EXERCISE >> Output the listing below word for word, from the line with "Where should I" to the line with "This screenshot has", including both of those lines. Leave the pictures out.

RECORD EXTRACTS >>
________________________

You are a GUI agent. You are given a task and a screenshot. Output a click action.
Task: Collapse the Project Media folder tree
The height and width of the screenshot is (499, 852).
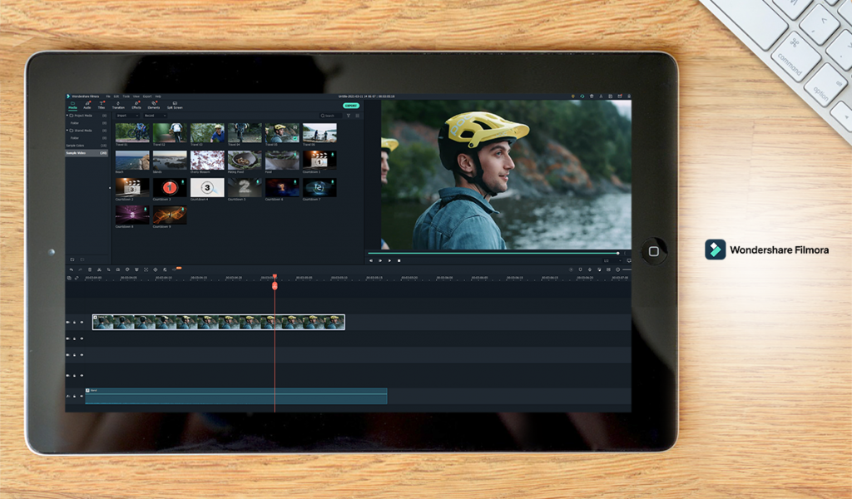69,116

________________________

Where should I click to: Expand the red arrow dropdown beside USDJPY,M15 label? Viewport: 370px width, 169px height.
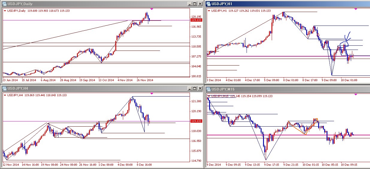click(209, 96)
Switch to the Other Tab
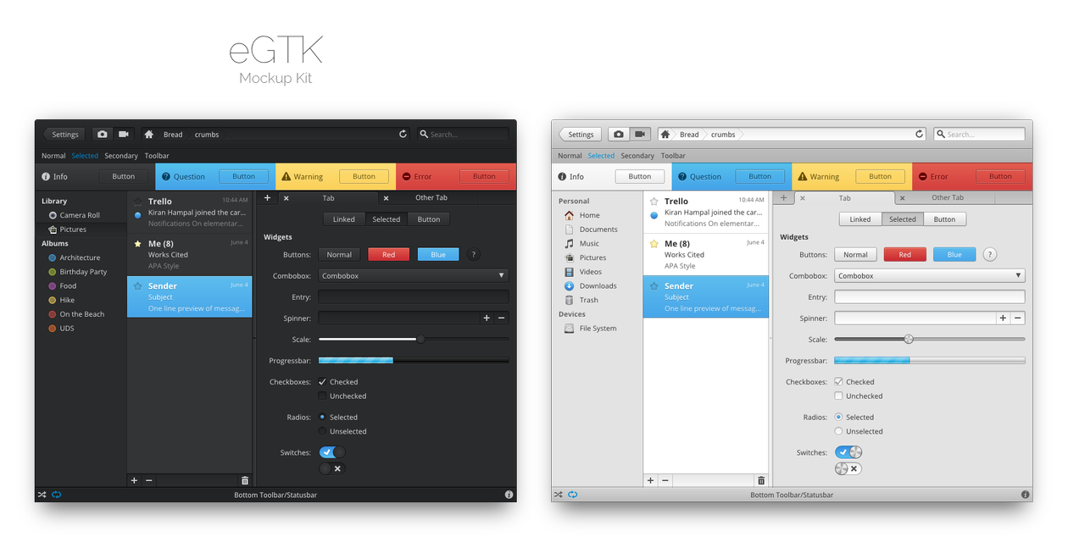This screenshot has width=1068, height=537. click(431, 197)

________________________

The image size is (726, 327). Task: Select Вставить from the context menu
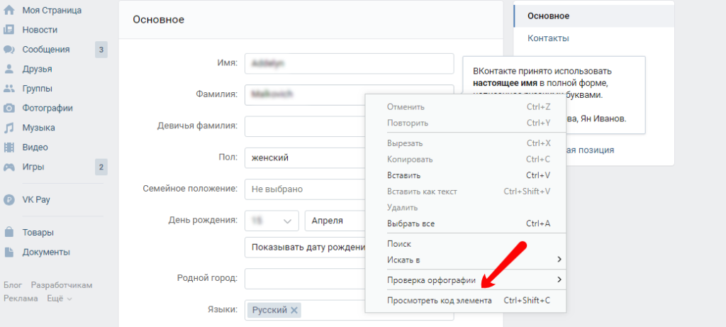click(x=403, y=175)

________________________

REPLY TO THE TASK >>
Where should I click to: Expand the red arrow dropdown beside USDJPY,M15 label? Viewport: 370px width, 169px height.
click(209, 96)
Switch to the Other Tab
This screenshot has width=1068, height=537. click(431, 197)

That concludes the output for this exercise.